» Data in this exercise:
──────
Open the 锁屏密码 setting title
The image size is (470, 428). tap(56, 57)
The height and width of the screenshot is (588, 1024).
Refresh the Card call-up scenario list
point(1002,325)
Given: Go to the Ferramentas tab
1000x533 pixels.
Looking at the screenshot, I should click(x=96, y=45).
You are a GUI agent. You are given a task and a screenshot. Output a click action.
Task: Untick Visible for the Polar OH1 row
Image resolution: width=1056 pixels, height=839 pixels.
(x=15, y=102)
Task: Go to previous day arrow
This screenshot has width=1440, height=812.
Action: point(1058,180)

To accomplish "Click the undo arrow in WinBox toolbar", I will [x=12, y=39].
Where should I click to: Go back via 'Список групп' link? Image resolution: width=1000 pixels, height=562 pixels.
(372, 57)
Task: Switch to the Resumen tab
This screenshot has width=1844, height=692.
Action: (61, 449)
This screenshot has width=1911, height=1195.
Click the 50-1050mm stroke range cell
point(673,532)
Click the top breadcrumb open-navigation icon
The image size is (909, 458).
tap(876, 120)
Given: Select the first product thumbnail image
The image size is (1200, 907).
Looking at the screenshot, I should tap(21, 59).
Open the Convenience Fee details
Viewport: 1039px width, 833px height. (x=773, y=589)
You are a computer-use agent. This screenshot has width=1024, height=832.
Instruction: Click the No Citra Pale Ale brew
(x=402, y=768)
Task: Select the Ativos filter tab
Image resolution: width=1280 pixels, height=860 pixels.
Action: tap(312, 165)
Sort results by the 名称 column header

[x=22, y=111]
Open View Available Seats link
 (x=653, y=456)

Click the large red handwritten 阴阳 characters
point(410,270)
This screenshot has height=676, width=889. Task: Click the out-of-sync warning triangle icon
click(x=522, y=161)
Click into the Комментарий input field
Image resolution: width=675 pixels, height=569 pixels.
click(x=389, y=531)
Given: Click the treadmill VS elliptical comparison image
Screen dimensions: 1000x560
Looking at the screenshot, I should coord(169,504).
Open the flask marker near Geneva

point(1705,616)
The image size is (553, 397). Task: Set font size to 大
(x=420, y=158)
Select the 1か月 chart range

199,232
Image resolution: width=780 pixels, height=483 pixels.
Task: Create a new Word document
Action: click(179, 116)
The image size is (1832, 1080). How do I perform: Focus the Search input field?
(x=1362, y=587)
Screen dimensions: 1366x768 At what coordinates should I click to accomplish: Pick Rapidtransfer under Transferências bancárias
──────
» Exercise:
Please set down all of the data above again, matching it exactly.

» Output of the task:
Open the 锁屏密码 setting title
The image size is (470, 428). tap(56, 57)
The height and width of the screenshot is (588, 1024).
Refresh the Card call-up scenario list
point(1002,325)
Given: Go to the Ferramentas tab
1000x533 pixels.
Looking at the screenshot, I should click(x=96, y=45).
You are a GUI agent. You are given a task and a screenshot. Output a click action.
Task: Untick Visible for the Polar OH1 row
Image resolution: width=1056 pixels, height=839 pixels.
(x=15, y=102)
Task: Go to previous day arrow
This screenshot has width=1440, height=812.
Action: point(1058,180)

To accomplish "Click the undo arrow in WinBox toolbar", I will [x=12, y=39].
Where should I click to: Go back via 'Список групп' link? Image resolution: width=1000 pixels, height=562 pixels.
(372, 57)
Task: Switch to the Resumen tab
This screenshot has width=1844, height=692.
Action: (61, 449)
This screenshot has width=1911, height=1195.
Click the 50-1050mm stroke range cell
point(673,532)
Click the top breadcrumb open-navigation icon
The image size is (909, 458).
tap(876, 120)
Given: Select the first product thumbnail image
The image size is (1200, 907).
Looking at the screenshot, I should tap(21, 59).
Open the Convenience Fee details
Viewport: 1039px width, 833px height. (x=773, y=589)
You are a computer-use agent. This screenshot has width=1024, height=832.
Instruction: Click the No Citra Pale Ale brew
(x=402, y=768)
Task: Select the Ativos filter tab
Image resolution: width=1280 pixels, height=860 pixels.
Action: tap(312, 165)
Sort results by the 名称 column header

[x=22, y=111]
Open View Available Seats link
 (x=653, y=456)

Click the large red handwritten 阴阳 characters
point(410,270)
This screenshot has height=676, width=889. Task: Click the out-of-sync warning triangle icon
click(x=522, y=161)
Click into the Комментарий input field
Image resolution: width=675 pixels, height=569 pixels.
click(x=389, y=531)
Given: Click the treadmill VS elliptical comparison image
Screen dimensions: 1000x560
Looking at the screenshot, I should coord(169,504).
Open the flask marker near Geneva

point(1705,616)
The image size is (553, 397). Task: Set font size to 大
(x=420, y=158)
Select the 1か月 chart range

199,232
Image resolution: width=780 pixels, height=483 pixels.
Task: Create a new Word document
Action: click(179, 116)
The image size is (1832, 1080). How do I perform: Focus the Search input field?
(x=1362, y=587)
Screen dimensions: 1366x768 At what coordinates should I click to accomplish: Pick Rapidtransfer under Transferências bancárias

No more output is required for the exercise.